6.2. Experimental Results

The actual experimental results are shown in Figures 6 and 7 where the control parameters are set as those in the simulation. Each of the experimental processes is running twice and the results are accumulated in the second time. Figure 6 demonstrates the experimental results of motion control without the motor load, while Figure 7 shows the results under the coupled motor load.

Figure 6: The experimental results of nominal condition. (a) The position responses, (b) the velocity responses, (c) the estimated acceleration, (d) the multisegment sliding mode controller output, and (e) the 2DOF controller output.
Figure 7: The experimental results of system with external load. (a) The position responses, (b) the velocity responses, (c) the estimated acceleration, (d) the multisegment sliding mode controller output, and (e) the 2DOF controller output.

Figures 6(a) and 7(a) are the responses of position with the position command radian forward running at time 0 sec and then backward running to the original position at time 2 sec. Figures 6(b) and 7(b) are their corresponding velocity. It is obvious that the velocity responses for both with and without motor load show good results as the programmed and the simulated results revealed on the last section. Figures 6(c) and 7(c) are the estimated acceleration during the process under the cascaded second-order high-pass filter of (25). As the setting in the simulation, the programmed acceleration and deceleration rates are 165 rad/sec2 and −165 rad/sec2, respectively, and the experimental acceleration results of Figures 6(c) and 7(c) indicate that the desired acceleration profiles are achieved despite the fact that the little ripples exist at the steady-state condition.

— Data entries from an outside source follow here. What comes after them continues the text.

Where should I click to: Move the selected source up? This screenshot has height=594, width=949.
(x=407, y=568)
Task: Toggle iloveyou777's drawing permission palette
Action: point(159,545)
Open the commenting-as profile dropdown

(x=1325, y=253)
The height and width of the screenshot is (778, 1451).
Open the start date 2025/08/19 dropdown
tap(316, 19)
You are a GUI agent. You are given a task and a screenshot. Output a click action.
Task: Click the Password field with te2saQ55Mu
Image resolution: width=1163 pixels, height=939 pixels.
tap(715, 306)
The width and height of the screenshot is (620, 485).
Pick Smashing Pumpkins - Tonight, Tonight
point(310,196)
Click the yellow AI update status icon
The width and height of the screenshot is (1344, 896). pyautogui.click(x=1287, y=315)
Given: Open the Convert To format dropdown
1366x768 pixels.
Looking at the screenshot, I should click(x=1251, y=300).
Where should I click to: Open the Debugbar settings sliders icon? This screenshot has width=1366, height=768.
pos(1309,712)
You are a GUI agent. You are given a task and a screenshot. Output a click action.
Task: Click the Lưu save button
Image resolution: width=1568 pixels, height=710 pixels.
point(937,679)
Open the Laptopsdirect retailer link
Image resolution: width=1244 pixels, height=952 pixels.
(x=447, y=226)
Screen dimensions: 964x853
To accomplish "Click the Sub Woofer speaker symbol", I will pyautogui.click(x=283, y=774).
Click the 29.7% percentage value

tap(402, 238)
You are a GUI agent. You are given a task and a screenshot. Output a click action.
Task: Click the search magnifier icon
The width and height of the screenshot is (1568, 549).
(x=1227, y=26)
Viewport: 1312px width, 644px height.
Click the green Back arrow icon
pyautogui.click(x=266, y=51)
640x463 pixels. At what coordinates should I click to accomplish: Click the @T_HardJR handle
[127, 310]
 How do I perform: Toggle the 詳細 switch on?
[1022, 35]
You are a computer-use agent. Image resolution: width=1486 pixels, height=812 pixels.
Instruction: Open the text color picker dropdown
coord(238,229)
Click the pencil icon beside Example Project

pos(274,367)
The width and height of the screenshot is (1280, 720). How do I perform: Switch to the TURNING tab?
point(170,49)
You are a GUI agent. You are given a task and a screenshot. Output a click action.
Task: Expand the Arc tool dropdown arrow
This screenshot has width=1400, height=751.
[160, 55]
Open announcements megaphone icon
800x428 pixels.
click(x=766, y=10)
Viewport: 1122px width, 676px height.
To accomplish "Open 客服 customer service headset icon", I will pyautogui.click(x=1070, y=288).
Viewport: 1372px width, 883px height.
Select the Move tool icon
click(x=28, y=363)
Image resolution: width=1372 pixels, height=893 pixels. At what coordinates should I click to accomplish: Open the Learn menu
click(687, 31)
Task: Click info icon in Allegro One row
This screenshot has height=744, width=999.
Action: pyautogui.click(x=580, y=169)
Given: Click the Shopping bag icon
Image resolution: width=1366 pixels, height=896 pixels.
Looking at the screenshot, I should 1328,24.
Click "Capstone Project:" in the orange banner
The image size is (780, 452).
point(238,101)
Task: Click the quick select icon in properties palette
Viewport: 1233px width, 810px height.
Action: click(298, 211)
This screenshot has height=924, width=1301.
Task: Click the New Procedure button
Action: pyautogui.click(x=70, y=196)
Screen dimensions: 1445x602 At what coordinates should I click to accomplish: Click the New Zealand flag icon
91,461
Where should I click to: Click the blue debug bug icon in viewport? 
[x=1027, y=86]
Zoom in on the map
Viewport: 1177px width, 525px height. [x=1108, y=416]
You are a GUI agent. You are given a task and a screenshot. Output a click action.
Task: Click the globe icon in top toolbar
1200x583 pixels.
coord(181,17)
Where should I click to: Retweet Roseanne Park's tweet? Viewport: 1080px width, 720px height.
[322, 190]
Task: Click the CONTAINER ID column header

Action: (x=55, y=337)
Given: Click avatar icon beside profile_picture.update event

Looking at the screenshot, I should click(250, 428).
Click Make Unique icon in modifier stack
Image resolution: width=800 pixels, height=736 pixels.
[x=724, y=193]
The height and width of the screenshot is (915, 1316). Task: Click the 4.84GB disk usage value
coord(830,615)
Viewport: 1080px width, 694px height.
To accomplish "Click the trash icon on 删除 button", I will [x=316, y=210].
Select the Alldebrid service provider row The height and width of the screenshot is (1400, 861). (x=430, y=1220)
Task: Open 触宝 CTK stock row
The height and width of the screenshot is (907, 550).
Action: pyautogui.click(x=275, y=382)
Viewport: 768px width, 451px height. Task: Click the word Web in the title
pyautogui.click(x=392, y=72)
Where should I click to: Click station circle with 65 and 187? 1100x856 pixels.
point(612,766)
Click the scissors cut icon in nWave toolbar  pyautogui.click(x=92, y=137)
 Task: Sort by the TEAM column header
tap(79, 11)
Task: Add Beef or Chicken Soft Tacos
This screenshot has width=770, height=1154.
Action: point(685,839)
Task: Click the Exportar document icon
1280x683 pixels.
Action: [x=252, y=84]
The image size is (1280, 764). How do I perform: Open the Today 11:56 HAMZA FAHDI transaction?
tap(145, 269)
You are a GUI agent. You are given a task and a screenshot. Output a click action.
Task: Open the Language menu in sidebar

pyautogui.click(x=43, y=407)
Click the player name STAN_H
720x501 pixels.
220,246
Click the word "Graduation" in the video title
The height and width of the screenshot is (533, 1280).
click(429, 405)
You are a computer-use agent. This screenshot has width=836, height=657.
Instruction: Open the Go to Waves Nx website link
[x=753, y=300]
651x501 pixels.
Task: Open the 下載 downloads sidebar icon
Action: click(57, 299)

Figures 6(d) and 7(d) illustrate the control laws from the output of multisegment sliding mode controller. The style of control law of multisegment sliding mode control is designated by (6), (8), and (10). Comparing the simulated and experimental results in Figures 3(d), 4(d), 6(d), and 7(d), they all display that the chattering controls exist at the output of sliding mode control. To reduce the impact of chattering phenomenon, a perturbation estimator shown in (24) is designed to estimate the equivalent control law, minimize the amplitude of control law, and maintain the motor rotor following the desired track. Owing to the low-pass characters of perturbation estimator, the motor motion control under the trapezoid velocity profile has to alter its acceleration rate whenever the control segments change over. The 2DOF controller is thus applied to compensate the weakness and improve the robustness of motion controller. Figures 6(e) and 7(e) are the control laws made by the 2DOF control loop. The control command of 2DOF control loop is from the output of perturbation estimator. Because the designed 2DOF control scheme can compensate the system uncertainty and external disturbance, the needed control law from the SMC controller is thus reduced. The problem of chattering and robustness caused by the high gain control of SMC and perturbation observer is therefore overcome by the added 2DOF controller. The control results shown in Figures 6(a) and 7(a) for both systems with and without perturbation fit the expectation.

7. Conclusions

In this paper, the multisegment SMC and 2DOF controllers are used to complete the motion control under the constraint of trapezoid velocity profile. The motor rotor velocity and acceleration control are programmed by the multisegment SMC controller, and the chattering phenomenon from the high gain setting is reduced by a perturbation observer. And the inner 2DOF control scheme is used to make up the robustness due to the adoption of perturbation observer. The simulation and experimental results confirm the validness.

Conflict of Interests

The author declares that there is no conflict of interests regarding the publication of this paper.